Data records -
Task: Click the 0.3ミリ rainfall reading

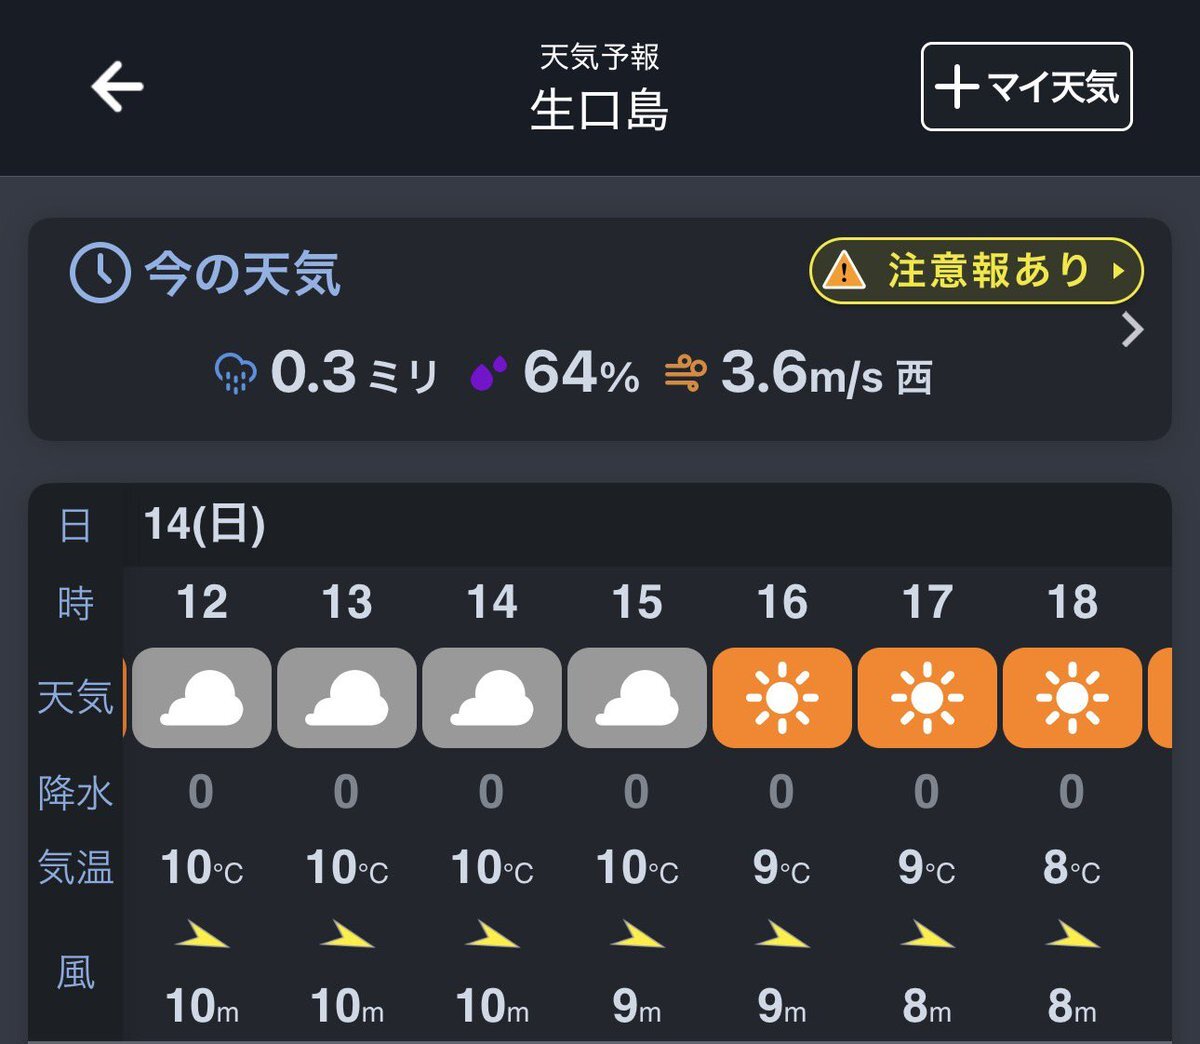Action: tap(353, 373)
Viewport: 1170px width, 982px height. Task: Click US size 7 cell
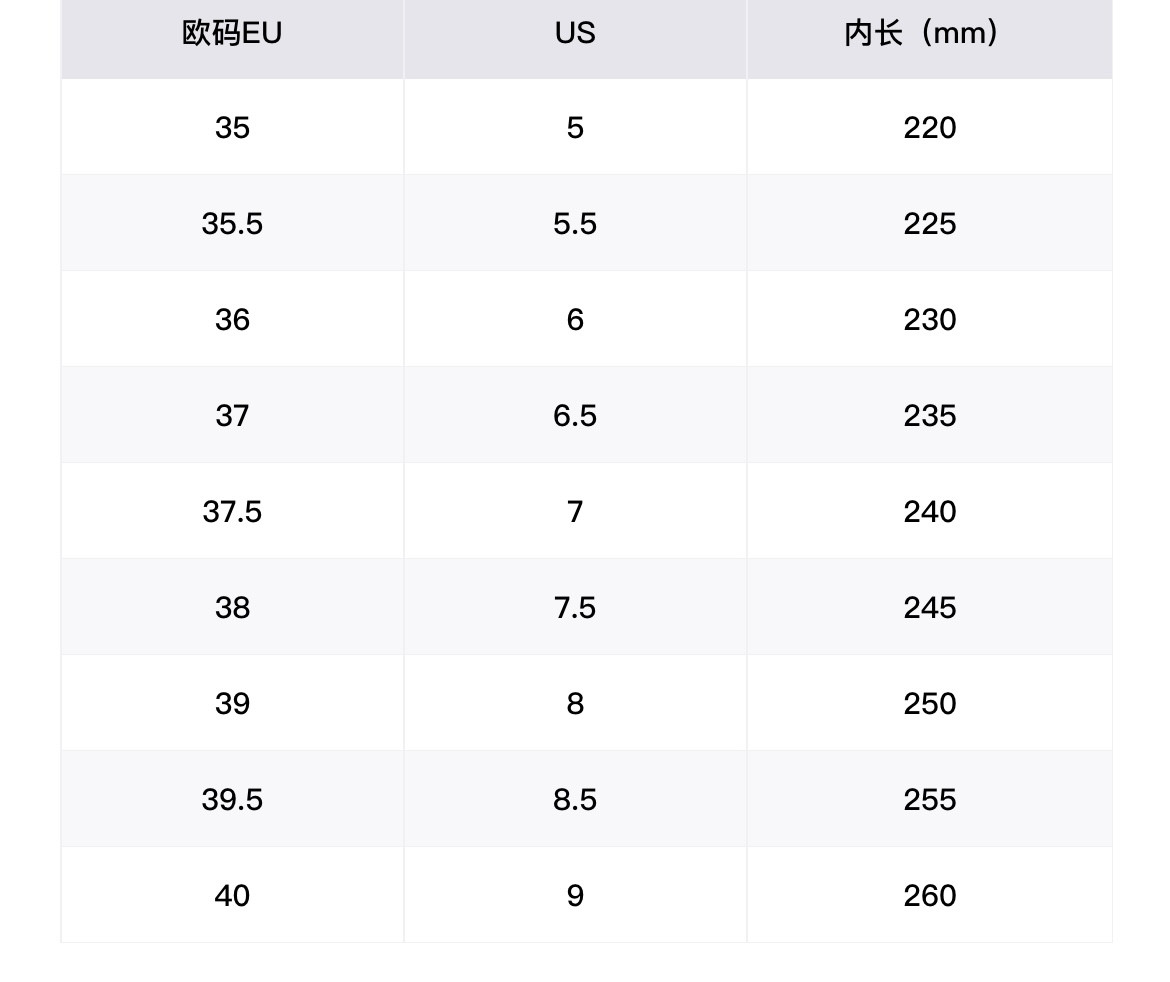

--

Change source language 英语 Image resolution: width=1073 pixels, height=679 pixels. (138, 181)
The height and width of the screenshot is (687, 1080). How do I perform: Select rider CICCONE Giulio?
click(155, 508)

Instructions for the task -
When you reach the line with "Task: Click the 0.3ミリ rainfall reading" in the records above, begin repeating the lines exactly, and stop after the line with "Viewport: 1170px width, 982px". Skip all pictures.

Response to the exercise -
Task: Click the 0.3ミリ rainfall reading

Action: tap(353, 373)
Viewport: 1170px width, 982px height. Task: Click US size 7 cell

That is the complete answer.